Wejdziesz? „W ciemnym, mrocznym lesie” Ruth Wave
Wieczór panieński to dla większości z nas jedno z większych wydarzeń w życiu poprzedzające te jeszcze ważniejsze i większe, a można je spędzić przeróżnie – od zwykłej, babskiej posiadówki do wielkiej imprezy w klubie. Niektórzy przeznaczają na to dzień, inni wieczór, a niektórzy… cały weekend.

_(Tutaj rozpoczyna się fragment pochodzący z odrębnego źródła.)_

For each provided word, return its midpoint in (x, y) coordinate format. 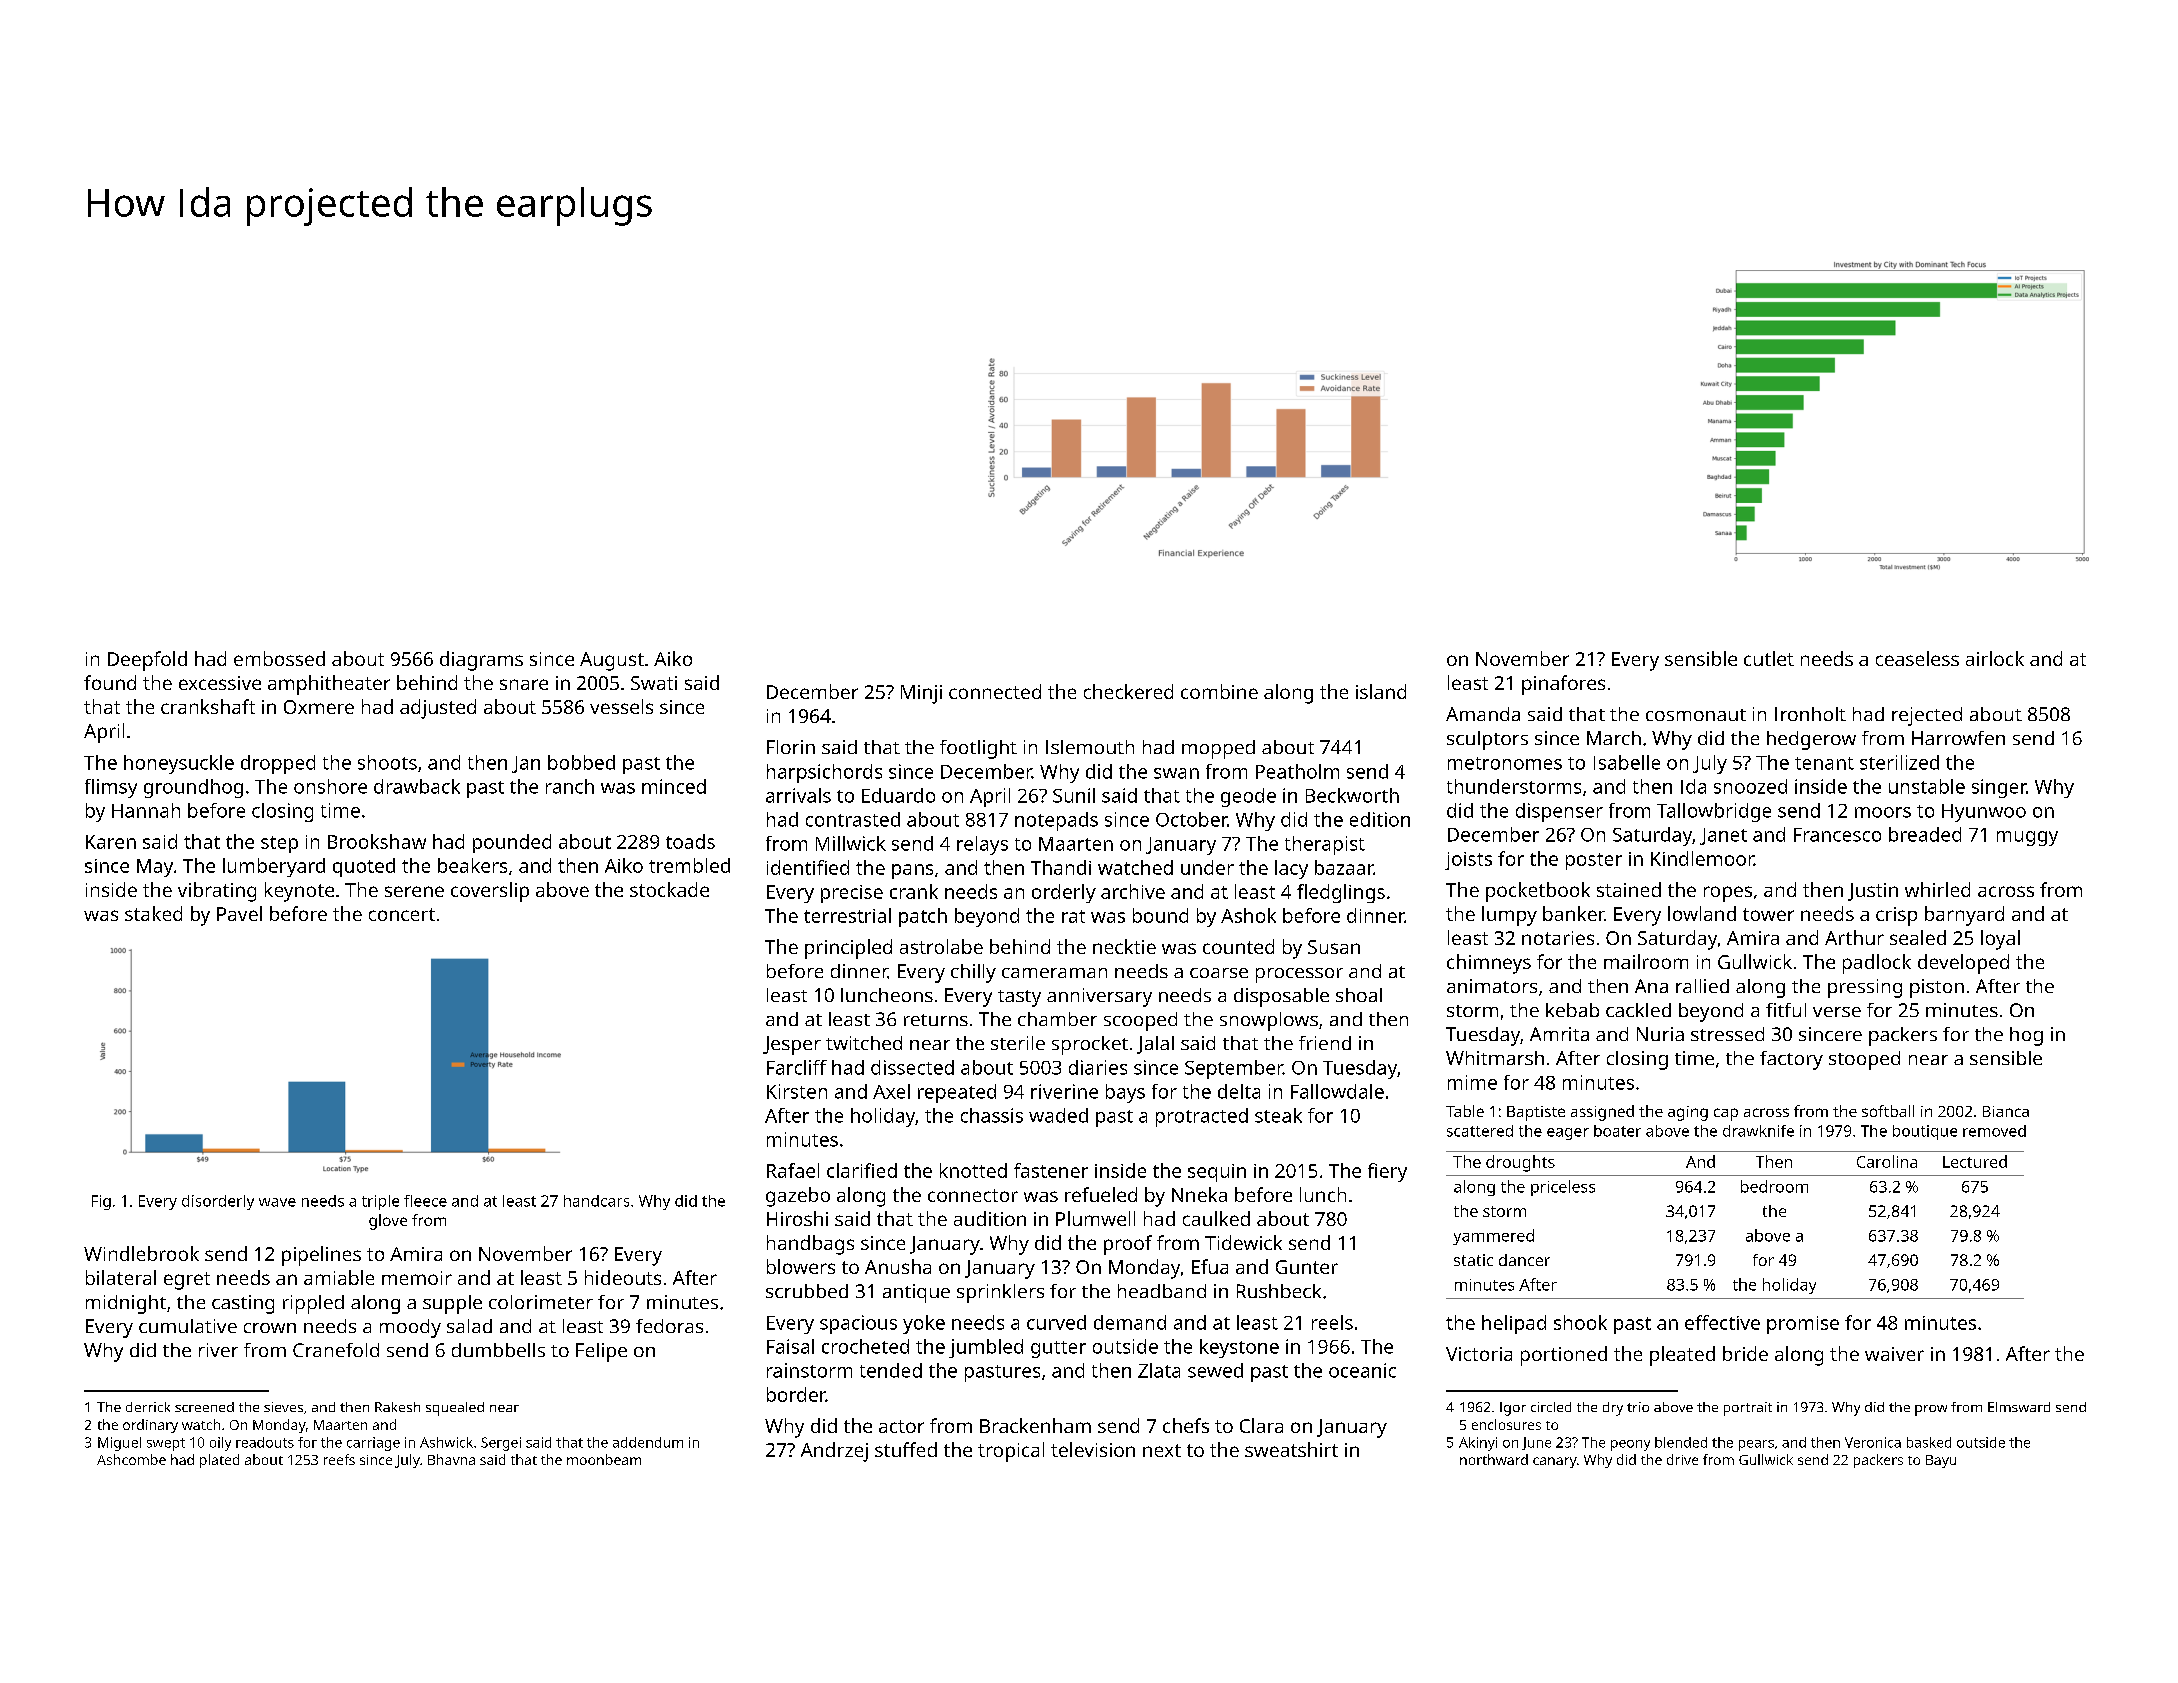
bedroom (1774, 1186)
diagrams (481, 661)
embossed (279, 658)
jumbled (986, 1348)
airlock (1995, 658)
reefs (339, 1459)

Właśnie na taki babski wieczór zaproszenie dostaje Nora. I nie byłoby w tym nic dziwnego gdyby dawno temu nie zerwała kontaktów z panną młodą, jak i niemal wszystkimi znajomymi z tamtych młodzieńczych lat. Flo, organizatorka wieczoru Clare, wysyła jej maila, na którego kobieta nie ma zamiaru odpowiadać, ale w końcu się decyduje. Impreza odbywa się w pięknej, ale mrocznej rezydencji ciotki Flo, ukrytej w środku lasu i w dodatku całej przeszklonej. Nora od początku czuje że coś jej nie gra – i tak się właśnie dzieje.
W ciemnym mrocznym lesie Ruth Wave ma wszystko co dobry dreszczowiec mieć powinien, a i jest to idealny materiał na mrożący krew w żyłach thriller. Dlaczego?
Po pierwsze – wyobraźcie sobie że znajdujecie się w lesie i to niemal w samym środku zimy. Jesteście z daleka od sąsiadów, od głównej drogi, a i z zasięgiem jest bardzo kiepsko. Szybko zapada zmrok, a ciemność jest jeszcze spotęgowana przez otaczający dom las. Spotykacie się niemal z samymi nieznajomymi, których dzieli wiele, niemal wszystko, a łączy jedno – Clare. W dodatku dom ciotki Flo jest dość ekstrawagancki – jest niemal cały przeszklony, przez co człowiek czuje się niemal ciągle obserwowany, chociaż znajduje się na pustkowiu.
Po drugie – od początku czuć że główna bohaterka ma coś do ukrycia. Jako autorka kryminałów wyobraźnię ma bardzo rozbudowaną, ale jest skryta. Nie wyjawia od razu swoich sekretów. Autorka podjudza jeszcze klimat wstawiając wstawki z przyszłości, gdzie okazuje się że Nora cierpi na amnezje i nie pamięta kilku istotnych wydarzeń. Co kryje się za ciemnością, jaka spowiła jej umysł? I co wydarzyło?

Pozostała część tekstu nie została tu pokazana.